_INSTRUCTIONS TO FOLLOW_
Copy the lines from the listing verbatim, from the line containing "Task: Tap the AirDrop badge showing 2 devices" through the line containing "tap(708, 226)", inclusive.
# start of MATERIAL PROVIDED
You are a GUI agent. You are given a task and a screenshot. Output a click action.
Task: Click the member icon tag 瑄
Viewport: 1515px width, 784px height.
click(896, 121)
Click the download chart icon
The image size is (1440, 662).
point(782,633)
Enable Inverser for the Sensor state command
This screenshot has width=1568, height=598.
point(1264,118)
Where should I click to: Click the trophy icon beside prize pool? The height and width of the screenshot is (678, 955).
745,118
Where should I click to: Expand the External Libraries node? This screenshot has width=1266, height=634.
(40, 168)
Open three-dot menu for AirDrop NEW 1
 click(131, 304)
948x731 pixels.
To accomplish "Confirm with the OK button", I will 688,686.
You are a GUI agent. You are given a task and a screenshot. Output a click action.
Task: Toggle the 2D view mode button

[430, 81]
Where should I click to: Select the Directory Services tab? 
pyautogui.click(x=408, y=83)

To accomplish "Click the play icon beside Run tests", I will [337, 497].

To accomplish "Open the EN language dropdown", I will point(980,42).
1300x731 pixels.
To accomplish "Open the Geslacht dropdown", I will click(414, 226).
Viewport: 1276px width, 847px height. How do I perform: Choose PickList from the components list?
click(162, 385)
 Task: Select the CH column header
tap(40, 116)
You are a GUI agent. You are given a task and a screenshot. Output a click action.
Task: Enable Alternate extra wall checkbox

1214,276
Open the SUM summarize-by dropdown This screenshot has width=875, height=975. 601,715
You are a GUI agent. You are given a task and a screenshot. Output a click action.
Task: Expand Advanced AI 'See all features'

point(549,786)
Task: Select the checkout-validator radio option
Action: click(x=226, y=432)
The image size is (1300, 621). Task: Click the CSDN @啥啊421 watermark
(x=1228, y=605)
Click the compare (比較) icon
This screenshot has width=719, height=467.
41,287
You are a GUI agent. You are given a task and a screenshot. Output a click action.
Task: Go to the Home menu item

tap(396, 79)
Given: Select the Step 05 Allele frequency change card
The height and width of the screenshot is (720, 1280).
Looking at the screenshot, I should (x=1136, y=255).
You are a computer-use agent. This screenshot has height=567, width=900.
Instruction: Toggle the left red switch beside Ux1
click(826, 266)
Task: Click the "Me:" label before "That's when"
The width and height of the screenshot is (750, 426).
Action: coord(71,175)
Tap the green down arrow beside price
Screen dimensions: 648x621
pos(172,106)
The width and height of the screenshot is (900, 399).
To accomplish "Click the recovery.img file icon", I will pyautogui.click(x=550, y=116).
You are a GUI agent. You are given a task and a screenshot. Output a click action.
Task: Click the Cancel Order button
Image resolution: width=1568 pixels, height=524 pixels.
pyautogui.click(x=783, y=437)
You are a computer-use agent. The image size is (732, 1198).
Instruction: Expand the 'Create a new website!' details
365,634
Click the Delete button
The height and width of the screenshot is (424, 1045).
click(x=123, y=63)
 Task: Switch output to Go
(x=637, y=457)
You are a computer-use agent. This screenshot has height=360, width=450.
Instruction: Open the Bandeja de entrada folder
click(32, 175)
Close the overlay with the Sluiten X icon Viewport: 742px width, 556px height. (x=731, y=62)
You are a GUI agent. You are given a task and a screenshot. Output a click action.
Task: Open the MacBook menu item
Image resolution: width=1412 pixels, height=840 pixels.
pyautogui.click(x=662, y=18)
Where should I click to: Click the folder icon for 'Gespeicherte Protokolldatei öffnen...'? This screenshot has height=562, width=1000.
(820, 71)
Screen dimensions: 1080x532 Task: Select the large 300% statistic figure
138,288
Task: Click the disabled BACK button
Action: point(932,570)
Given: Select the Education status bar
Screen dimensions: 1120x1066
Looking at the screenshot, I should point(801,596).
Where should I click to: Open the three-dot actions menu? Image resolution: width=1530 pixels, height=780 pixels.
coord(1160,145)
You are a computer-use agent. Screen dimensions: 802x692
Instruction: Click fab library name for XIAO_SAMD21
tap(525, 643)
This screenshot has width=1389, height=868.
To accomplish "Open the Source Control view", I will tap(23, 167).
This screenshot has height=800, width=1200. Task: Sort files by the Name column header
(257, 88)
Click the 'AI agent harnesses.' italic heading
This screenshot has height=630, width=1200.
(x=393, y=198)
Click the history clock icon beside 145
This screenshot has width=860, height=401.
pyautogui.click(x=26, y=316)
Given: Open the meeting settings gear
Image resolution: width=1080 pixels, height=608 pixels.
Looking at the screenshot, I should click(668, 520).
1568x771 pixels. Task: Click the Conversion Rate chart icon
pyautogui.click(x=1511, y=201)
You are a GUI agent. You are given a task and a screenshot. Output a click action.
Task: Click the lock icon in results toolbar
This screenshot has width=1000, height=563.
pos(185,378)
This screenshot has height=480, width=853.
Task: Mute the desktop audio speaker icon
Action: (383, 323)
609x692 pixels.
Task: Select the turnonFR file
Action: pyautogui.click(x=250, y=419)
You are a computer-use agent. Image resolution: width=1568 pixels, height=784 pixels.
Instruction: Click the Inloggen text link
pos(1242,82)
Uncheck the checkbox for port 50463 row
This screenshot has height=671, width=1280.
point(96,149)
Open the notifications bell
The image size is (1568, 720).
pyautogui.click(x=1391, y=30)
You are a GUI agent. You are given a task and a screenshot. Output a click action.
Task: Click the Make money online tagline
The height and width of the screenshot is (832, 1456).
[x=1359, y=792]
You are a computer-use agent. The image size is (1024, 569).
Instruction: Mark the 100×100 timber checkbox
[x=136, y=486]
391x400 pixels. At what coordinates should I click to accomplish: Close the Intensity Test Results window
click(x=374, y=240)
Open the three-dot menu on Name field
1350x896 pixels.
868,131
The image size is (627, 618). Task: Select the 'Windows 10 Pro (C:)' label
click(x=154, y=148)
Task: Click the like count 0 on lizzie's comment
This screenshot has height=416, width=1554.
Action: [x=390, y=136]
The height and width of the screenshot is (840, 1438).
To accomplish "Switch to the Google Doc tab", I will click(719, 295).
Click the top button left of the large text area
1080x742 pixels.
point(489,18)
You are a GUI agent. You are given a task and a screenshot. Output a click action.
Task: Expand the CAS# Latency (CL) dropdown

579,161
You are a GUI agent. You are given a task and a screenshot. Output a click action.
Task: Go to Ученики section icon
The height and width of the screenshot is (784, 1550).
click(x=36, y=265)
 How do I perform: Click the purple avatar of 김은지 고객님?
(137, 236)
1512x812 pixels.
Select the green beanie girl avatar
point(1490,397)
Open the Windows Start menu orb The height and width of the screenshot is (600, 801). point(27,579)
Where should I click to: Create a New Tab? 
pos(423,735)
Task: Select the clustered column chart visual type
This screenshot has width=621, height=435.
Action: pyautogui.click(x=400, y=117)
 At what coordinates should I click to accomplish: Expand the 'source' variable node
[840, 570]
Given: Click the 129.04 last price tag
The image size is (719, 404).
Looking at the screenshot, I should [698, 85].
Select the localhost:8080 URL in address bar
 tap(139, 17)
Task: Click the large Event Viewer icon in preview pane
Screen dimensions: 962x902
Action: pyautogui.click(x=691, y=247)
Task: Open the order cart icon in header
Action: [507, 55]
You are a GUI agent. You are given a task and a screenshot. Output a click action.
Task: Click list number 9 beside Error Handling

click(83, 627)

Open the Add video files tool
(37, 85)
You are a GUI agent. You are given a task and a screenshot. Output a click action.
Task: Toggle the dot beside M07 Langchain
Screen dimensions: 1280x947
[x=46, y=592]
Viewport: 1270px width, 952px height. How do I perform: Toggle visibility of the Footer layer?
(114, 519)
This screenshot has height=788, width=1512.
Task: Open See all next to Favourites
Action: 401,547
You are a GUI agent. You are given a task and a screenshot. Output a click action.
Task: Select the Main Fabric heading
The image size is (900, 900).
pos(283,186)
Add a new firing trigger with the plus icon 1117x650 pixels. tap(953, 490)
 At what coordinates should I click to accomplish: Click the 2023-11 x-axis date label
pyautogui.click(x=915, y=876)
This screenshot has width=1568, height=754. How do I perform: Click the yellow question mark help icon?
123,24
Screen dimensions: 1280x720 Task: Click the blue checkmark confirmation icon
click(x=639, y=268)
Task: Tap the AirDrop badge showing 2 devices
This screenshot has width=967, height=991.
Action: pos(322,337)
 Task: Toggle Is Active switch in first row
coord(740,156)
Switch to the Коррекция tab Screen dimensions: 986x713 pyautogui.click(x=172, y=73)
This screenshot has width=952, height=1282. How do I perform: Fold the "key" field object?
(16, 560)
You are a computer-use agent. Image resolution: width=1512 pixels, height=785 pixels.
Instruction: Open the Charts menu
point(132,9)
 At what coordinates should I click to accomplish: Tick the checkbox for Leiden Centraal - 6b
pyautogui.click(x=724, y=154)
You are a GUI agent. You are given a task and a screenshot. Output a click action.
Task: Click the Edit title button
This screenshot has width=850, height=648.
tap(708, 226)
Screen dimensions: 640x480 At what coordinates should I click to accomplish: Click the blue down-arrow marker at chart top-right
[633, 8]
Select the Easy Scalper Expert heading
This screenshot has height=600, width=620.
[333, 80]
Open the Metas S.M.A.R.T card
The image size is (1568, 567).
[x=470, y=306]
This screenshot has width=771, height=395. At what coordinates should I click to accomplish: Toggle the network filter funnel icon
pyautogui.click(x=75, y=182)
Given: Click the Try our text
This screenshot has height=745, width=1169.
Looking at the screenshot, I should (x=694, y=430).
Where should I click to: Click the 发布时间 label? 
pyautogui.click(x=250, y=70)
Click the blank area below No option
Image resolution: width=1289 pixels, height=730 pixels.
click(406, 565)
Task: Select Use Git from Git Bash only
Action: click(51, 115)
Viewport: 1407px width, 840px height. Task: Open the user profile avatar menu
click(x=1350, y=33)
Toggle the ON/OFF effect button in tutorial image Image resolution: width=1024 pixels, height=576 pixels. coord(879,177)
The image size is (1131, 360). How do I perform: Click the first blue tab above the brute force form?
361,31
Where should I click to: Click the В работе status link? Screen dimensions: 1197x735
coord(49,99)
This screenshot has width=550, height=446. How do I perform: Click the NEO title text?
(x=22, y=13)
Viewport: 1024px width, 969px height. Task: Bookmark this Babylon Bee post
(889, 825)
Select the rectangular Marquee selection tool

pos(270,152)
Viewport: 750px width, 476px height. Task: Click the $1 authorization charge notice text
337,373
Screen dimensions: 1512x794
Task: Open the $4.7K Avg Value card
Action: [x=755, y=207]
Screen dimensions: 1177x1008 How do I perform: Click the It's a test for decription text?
# end of MATERIAL PROVIDED
_CORRECT OUTPUT_
Task: Tap the AirDrop badge showing 2 devices
This screenshot has width=967, height=991.
Action: pos(322,337)
 Task: Toggle Is Active switch in first row
coord(740,156)
Switch to the Коррекция tab Screen dimensions: 986x713 pyautogui.click(x=172, y=73)
This screenshot has width=952, height=1282. How do I perform: Fold the "key" field object?
(16, 560)
You are a computer-use agent. Image resolution: width=1512 pixels, height=785 pixels.
Instruction: Open the Charts menu
point(132,9)
 At what coordinates should I click to accomplish: Tick the checkbox for Leiden Centraal - 6b
pyautogui.click(x=724, y=154)
You are a GUI agent. You are given a task and a screenshot. Output a click action.
Task: Click the Edit title button
This screenshot has width=850, height=648.
tap(708, 226)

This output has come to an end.